Creative Accounting
Creative Accounting, also called aggressive accounting, is the manipulation of financial numbers, usually within the letter of the law and accounting standards, but very much against their spirit and certainty not providing the true and fair view of a company that accounts are supposed to. A typical aim of creative accounting will be to increase profit figures. Typical creative accounting tricks include off balance sheet financing, over optimistic revenue recognition and the use of exaggerated non- recurring items.
The technique of Creative accounting has changed over time. As accounting standards change, the techniques that will work will also change. Many changes in accounting standards are meant to block particular ways of manipulating accounts, which means that intent on creative accounting need to find new ways of doing things. At the same time, other well mentioned changes in accounting standards open up new opportunities for creative accounting.
According to critic David Ehrenstein, the term Creative Accounting was first used in 1968 in the film The Producers by Mel Brooks. Many creative accounting techniques change the main numbers show in the financial statements, but make themselves evident elsewhere, most often in the notes to the accounts. The term creative accounting as generally understood refers to systematic misrepresentation of the true income and assets of corporations and other organizations. Creative accounting is at the root of a number of accounting scandals.

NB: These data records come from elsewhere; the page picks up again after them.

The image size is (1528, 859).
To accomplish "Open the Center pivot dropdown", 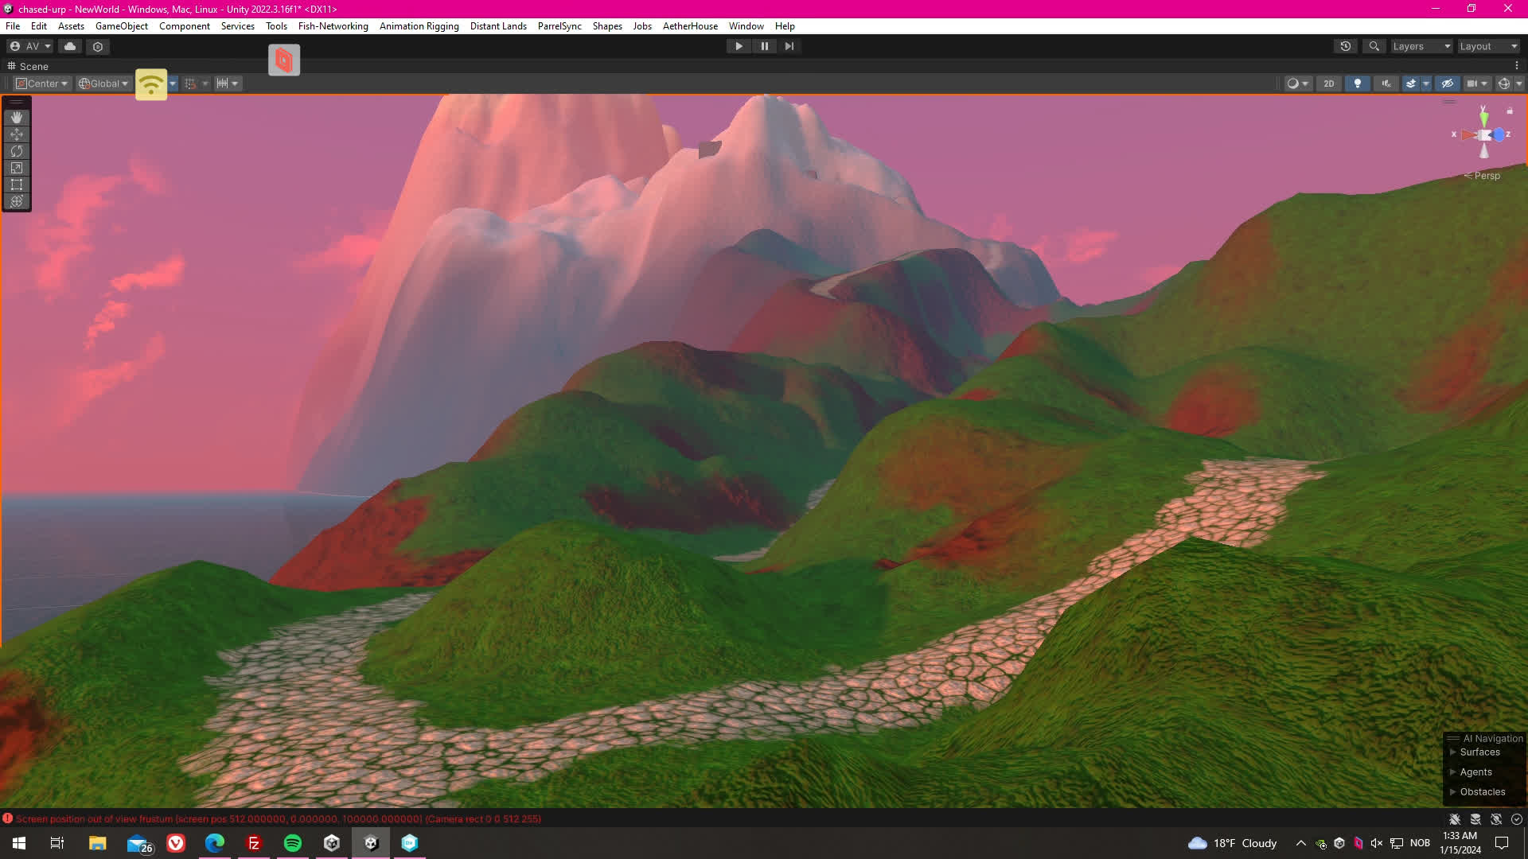I will (43, 84).
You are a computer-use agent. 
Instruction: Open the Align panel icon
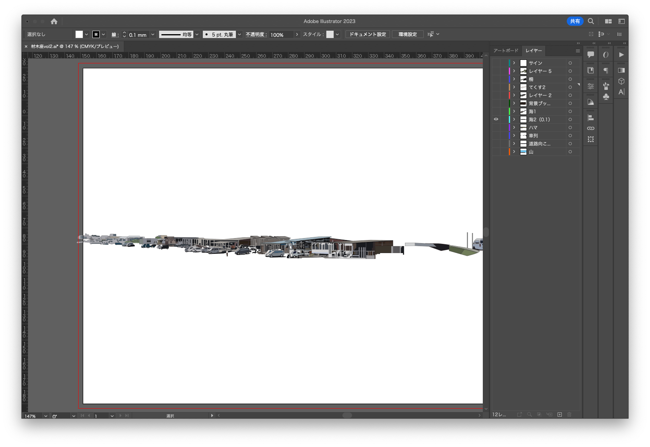(591, 118)
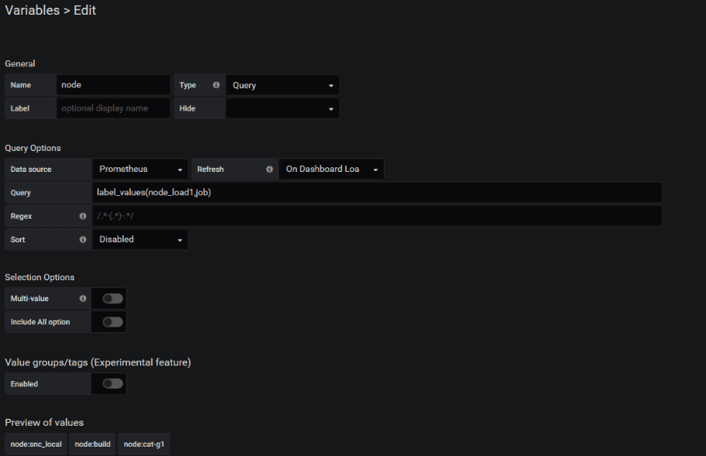The image size is (706, 456).
Task: Click the Refresh info icon
Action: pos(269,170)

The term “Window Dressing”
The term window dressing has similar meaning when applied to accounts, but is a broader term that can be applied to other areas. In the US it is often used to describe the manipulation of investment portfolio performance numbers. In the context of accounts, window dressing is more likely than creative accounting to imply illegal or fraudulent practices
Earnings Management
Earnings management occurs when managers use judgment in financial reporting and in structuring transactions to alter financial reports to either mislead some stakeholders about the underlying economic performance of a company of influence contractual outcomes that depend on reported accounting numbers. Earnings management involves the artificial increase of revenues, profits or earnings per share figures through aggressive accounting tactics. Aggressive earnings management is a form of fraud and differs from reporting error. The main forms of earnings management are unsuitable revenue recognition, inappropriate accruals and estimates of liabilities, excessive provisions and generous reserve accounting and intentional minor breaches of financial reporting requirements that aggregate to a material breach.